All of lore.kernel.org
 help / color / mirror / Atom feed
* ECMP routing: problematic selection of outgoing interface
@ 2018-05-16  1:51 Hirotaka Yamamoto
  2018-05-16 13:01 ` Andrew Lunn
  0 siblings, 1 reply; 3+ messages in thread
From: Hirotaka Yamamoto @ 2018-05-16  1:51 UTC (permalink / raw)
  To: netdev

Hi,

Recently I have built a highly-available network using an ECMP
route connected to two isolated L2 switches as follows.
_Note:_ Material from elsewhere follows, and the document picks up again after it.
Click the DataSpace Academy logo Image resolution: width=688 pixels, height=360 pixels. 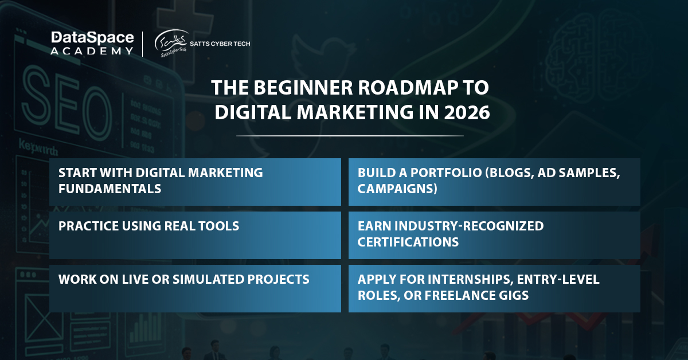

Router-- ToR switch 1  ---- Linux
     |   192.168.11.1/24     |  eth0: 192.168.11.2/24
     |                       |  eth1: 192.168.12.2/24
     +-- ToR switch 2  ------+
         192.168.12.1/24

The (default) route has been configured with:

    $ sudo ip route add default \
           nexthop via 192.168.11.1 \
           nexthop via 192.168.12.1

Then I found that Linux chooses a wrong outgoing device for some
destination/source address pairs like this:

    $ ip route get 12.34.56.78 from 192.168.12.2:
    12.34.56.78 from 192.168.12.2 via 192.168.11.1 dev eth0 uid 0
                                                 # dev should be "eth1"

As a consequence, programs like SSH or curl do not work for such
destinations because routers drop packets having strange source
addresses.

Unbound sockets also suffer this problem.  My guess for this is that
Linux chooses a source address first, then a wrong outgoing device.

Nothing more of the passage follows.